__EXERCISE AIM__
Could you write out exactly the lines from the one that contains "This screenshot has width=1432, height=808." through the last line of the listing below, both included and nothing more?

__SOURCE RECORDS__
▽

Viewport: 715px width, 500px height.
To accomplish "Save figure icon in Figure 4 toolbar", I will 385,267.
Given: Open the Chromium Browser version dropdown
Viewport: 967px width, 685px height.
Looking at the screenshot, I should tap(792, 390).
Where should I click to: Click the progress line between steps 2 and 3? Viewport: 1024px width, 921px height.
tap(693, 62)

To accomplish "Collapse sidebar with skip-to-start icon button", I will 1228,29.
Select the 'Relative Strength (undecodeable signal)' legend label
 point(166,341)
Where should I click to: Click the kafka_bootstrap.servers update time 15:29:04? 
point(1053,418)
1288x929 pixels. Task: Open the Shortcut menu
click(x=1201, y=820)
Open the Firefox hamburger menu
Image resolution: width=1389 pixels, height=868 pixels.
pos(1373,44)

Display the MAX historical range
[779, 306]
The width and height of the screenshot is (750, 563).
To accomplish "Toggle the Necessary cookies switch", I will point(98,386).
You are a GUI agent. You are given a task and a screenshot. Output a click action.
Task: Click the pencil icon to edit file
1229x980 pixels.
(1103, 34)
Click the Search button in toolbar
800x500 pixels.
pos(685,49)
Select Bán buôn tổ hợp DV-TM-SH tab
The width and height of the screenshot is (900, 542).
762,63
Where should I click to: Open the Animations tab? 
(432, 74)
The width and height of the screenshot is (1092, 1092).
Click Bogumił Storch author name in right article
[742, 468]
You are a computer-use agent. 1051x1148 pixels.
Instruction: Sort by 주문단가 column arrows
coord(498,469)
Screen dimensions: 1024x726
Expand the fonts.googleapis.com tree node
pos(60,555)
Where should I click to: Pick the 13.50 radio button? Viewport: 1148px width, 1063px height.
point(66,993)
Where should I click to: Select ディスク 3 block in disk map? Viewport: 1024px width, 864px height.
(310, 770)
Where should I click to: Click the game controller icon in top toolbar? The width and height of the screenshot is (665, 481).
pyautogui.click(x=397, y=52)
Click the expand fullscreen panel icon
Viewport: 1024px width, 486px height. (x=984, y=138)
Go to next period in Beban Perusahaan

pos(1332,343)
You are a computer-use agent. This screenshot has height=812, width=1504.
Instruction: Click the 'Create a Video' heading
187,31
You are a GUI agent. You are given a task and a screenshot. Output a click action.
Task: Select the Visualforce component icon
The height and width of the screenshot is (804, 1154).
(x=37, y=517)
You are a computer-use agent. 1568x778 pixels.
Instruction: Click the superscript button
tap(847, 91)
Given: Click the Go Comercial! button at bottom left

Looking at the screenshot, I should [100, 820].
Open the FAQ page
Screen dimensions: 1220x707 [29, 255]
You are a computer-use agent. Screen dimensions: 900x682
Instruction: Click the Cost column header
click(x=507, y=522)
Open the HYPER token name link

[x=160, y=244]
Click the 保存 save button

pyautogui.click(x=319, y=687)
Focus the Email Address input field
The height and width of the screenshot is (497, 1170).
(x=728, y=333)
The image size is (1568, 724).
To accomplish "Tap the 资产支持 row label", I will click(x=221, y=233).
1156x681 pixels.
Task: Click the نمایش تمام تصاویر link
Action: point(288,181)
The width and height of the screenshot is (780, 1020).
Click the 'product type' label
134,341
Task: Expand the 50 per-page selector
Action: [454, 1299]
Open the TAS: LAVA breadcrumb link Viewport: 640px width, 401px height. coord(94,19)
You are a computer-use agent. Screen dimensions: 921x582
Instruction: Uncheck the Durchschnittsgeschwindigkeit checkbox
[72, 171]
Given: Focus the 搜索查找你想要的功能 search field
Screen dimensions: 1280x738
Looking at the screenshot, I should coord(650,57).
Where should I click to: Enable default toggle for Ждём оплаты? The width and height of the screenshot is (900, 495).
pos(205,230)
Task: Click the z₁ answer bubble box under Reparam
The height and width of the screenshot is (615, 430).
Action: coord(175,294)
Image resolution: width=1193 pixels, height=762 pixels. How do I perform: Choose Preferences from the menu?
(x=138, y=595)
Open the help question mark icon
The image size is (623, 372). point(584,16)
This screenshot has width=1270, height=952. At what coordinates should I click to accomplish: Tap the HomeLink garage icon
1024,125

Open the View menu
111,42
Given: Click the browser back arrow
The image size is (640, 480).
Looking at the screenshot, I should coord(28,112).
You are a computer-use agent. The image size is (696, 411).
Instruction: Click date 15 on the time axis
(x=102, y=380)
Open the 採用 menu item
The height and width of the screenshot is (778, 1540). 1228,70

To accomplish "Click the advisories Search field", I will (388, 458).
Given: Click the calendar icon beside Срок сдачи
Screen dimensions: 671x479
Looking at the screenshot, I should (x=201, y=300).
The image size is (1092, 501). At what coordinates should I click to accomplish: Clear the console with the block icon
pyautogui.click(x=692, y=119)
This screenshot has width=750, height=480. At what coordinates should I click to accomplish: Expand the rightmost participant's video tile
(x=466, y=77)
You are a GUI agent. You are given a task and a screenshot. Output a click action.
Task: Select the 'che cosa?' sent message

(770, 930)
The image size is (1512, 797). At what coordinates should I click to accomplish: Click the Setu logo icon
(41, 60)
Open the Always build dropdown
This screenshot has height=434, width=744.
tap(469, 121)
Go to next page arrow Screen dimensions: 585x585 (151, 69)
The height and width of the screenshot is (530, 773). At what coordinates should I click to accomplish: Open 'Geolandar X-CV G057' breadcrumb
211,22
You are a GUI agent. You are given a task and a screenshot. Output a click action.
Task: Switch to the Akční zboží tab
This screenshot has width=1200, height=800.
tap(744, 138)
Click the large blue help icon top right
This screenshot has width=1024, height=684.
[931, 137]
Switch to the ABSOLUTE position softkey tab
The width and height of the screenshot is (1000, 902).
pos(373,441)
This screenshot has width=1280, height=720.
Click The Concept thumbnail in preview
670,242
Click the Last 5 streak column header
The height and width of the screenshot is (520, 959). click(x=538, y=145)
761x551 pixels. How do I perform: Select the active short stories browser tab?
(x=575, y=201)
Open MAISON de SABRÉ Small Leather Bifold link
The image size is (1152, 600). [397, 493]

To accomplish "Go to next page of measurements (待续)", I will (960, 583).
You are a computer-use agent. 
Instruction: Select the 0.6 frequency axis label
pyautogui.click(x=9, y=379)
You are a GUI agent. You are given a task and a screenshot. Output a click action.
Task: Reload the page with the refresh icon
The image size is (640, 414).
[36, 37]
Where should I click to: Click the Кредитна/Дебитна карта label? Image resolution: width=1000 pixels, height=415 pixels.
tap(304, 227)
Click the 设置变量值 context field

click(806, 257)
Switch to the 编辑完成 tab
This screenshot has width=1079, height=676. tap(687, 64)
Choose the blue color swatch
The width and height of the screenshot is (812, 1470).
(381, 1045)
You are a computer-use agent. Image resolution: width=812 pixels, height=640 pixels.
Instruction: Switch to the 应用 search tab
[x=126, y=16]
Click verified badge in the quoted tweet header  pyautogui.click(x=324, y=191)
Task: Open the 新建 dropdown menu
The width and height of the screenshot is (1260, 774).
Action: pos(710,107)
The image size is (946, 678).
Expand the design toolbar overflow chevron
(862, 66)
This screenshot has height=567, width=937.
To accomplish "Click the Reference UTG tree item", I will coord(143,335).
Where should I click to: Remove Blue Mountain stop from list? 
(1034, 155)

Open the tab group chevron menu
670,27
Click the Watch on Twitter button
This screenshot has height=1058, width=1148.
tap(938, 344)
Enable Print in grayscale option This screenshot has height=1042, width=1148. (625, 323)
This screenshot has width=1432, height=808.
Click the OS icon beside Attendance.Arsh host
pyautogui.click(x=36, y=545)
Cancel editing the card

△

__WORKED SOLUTION__
This screenshot has width=1432, height=808.
Click the OS icon beside Attendance.Arsh host
pyautogui.click(x=36, y=545)
Cancel editing the card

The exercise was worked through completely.